Task details: Each line that includes the word "glccu" should be copied from the records.

+===+

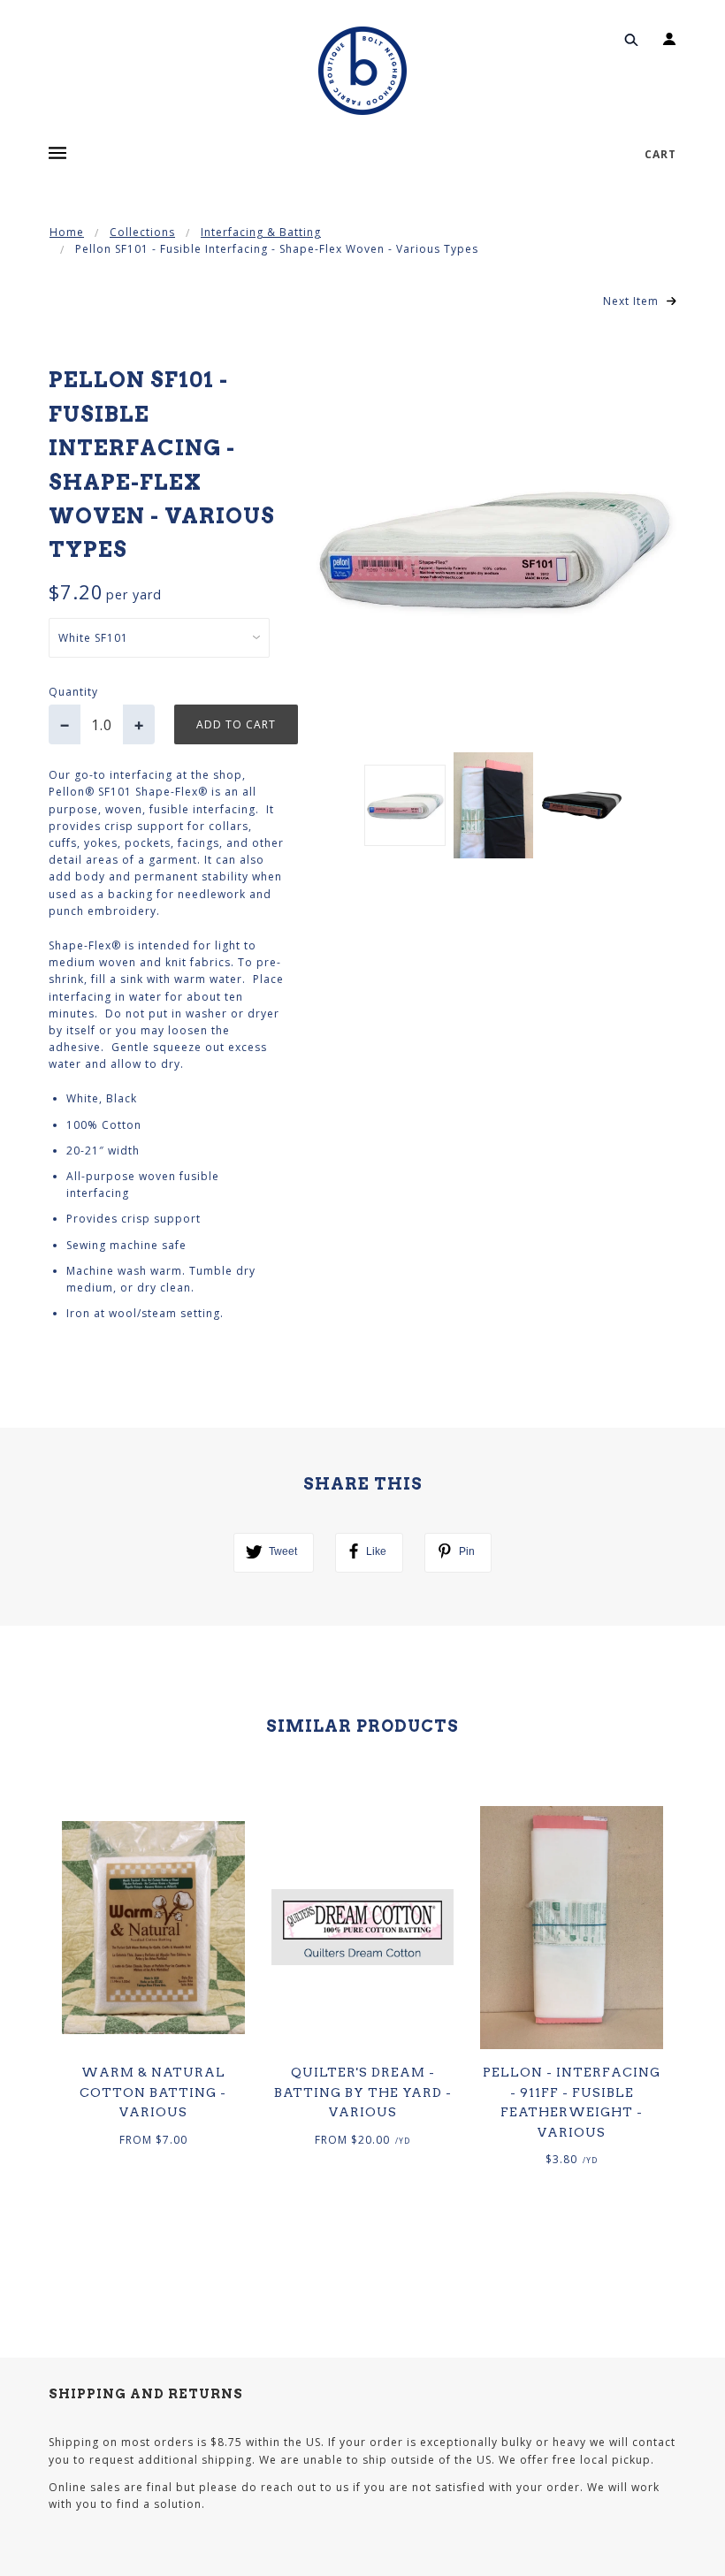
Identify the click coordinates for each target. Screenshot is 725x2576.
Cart (660, 154)
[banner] (362, 71)
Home (67, 232)
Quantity (73, 691)
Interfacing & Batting (261, 232)
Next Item (632, 301)
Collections (142, 232)
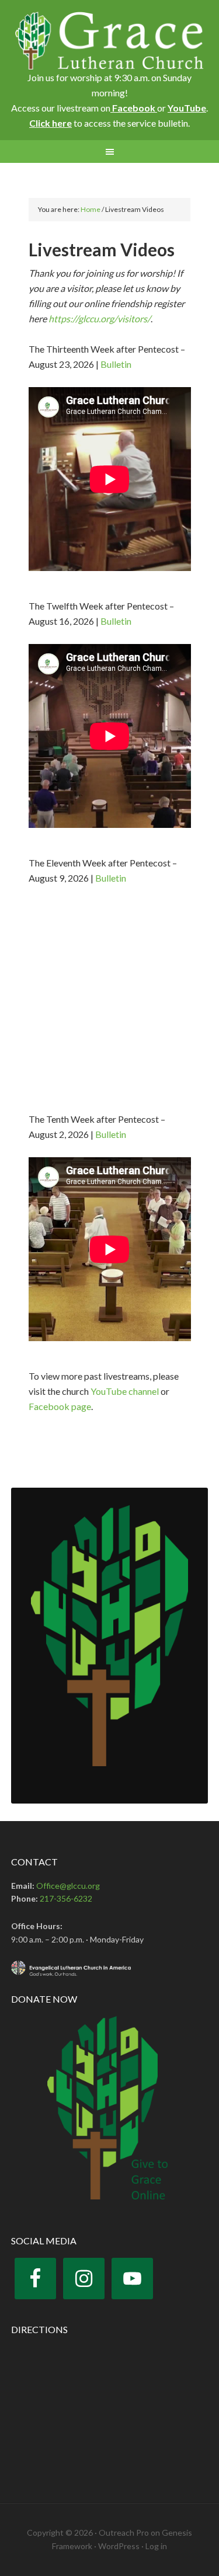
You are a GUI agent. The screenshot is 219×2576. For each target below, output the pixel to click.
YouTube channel (125, 1391)
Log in (156, 2546)
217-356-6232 (66, 1898)
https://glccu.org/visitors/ (99, 318)
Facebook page (60, 1406)
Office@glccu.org (68, 1886)
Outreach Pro (124, 2532)
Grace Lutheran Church (109, 41)
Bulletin (115, 364)
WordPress (119, 2546)
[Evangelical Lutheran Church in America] (109, 1968)
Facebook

+===+

Task answer:
https://glccu.org/visitors/ (99, 318)
Office@glccu.org (68, 1886)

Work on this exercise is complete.